This is the Year of HR Whiplash; Gallup Has a Remedy

New research shows that employees who lack social connections at work and a sense of belonging are far more likely to be disengaged and have a negative outlook on the work and the workplace.

By Eric Mosley November 22, 2022

Quiet quitting is the business media buzzword of the moment. Impending recession is keeping executives up at night. Does that mean investing in people or preparing for layoffs? HR executives must be getting a serious case of workforce-planning whiplash. 

First, quiet quitting, which is really just another term for disengagement: Consultants offer a range of antidotes, mostly top-down solutions like charitable campaigns or more workplace amenities. Yet they ignore the most powerful remedy for disengagement: promoting well-being at work. 

A new Gallup report with Workhuman on well-being in the workplace proves that how employees relate to each other is crucial to both performance and retention. Among its findings: employees who lack a sense of belonging are up to 12 times as likely to be disengaged and five times as likely to be looking for another job. Without social connections, they are also far more likely to have a negative outlook on work, life, and the future. Gallup's stark assertion: these people are suffering. 

The cost of neglecting well-being is just as stark with a whopping $20 million of opportunity loss for every 10,000 workers, due to low well-being drain on performance. Employees get it: Deloitte found that "Improving Worker Wellbeing" was a top outcome they wanted from work transformation efforts.

And yet a dangerous disconnect persists. Sixty-five percent of CHROs tell Gallup their organization cares about employee wellbeing, while only 24% of their employees say the same. 

How to create a connection 

The question is how to make well-being a grassroots part of daily work life. The answer is nothing less than a cultural transformation toward a more human workplace. People create a community when they have the means to connect, which is not always easy in today's dynamic mix of on-site, remote, hybrid, and changing work arrangements. 

Gallup studied more than 12,000 employees across 12 countries and found that social recognition creates social connections. When employees recognize one another's contributions, values, effort, and other positive qualities, well-being shoots up. Emotional positivity and gratitude increase. When recognition is an important part of an organization's culture, employees report they are seven times as likely to strongly agree they have meaningful connections or a best friend at work. For years, Gallup has found connection is the best predictor of engagement. 

What if there's a recession? 

Business leaders are concerned about the possibility of a recession due to rising interest rates. 

The standard executive reaction is to hunker down with a hiring freeze or cutting HR budgets. But like so much in this post-2020 economy, underlying forces are creating atypical behavior such as "labor hoarding." Employers are finding ways to hold onto people even if business activity slows because the memory of labor shortages from 2020-2022 is still fresh. 

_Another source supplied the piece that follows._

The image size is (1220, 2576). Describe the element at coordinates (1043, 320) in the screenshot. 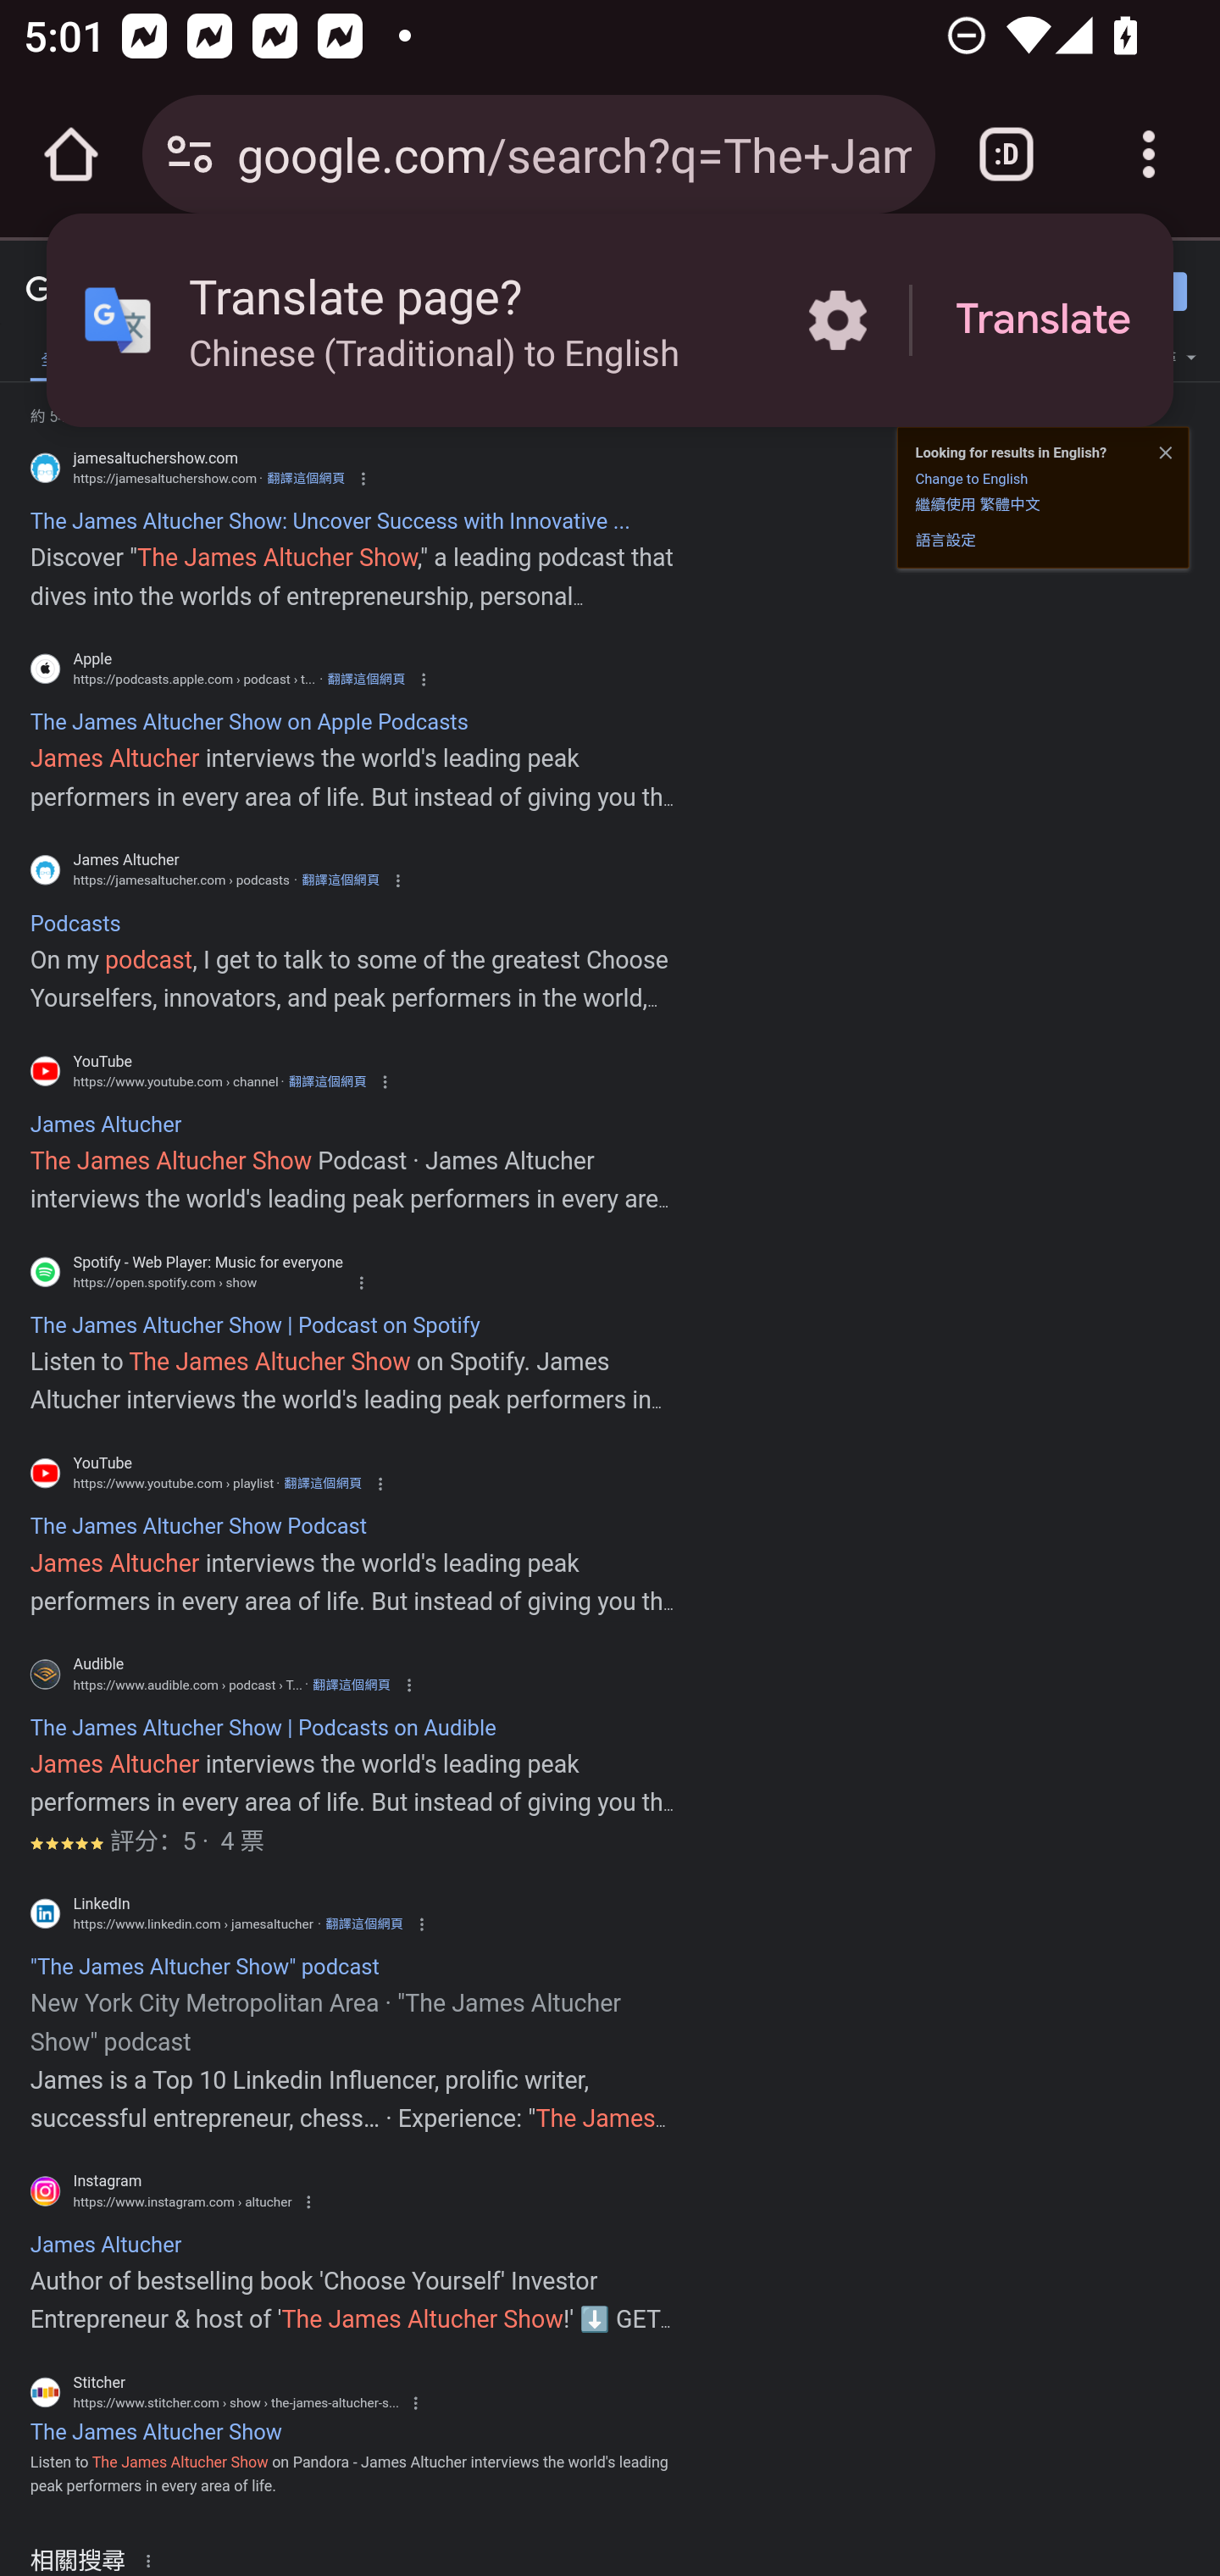

I see `Translate` at that location.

If your downturn survival option is limited to cutting numbers, you are setting up for another round of talent shortages when the economy picks up again. If a recession is mild, as most business leaders today predict, you'll be at a disadvantage when the economy snaps back. 

Leaders who support a culture of well-being throughout the business cycle strengthen the organization. Even in a downturn, devoting just 1 percent of payroll to a recognition program means employees lift each other's spirits. Especially during challenging times, gratitude builds resilience and shields employees from burnout. 

Gallup found that "Employees who say they experienced a lot of gratitude the previous day are up to four times as likely to strongly agree that their organization cares about their wellbeing and up two times as likely to be thriving in their overall life evaluation." 

The only way to win the outmoded game of "employer vs. employee" thinking is not to play. Gallup's study once again demonstrates that the game to play today is one in which everyone contributes to a more human, caring, focused, and engaged culture.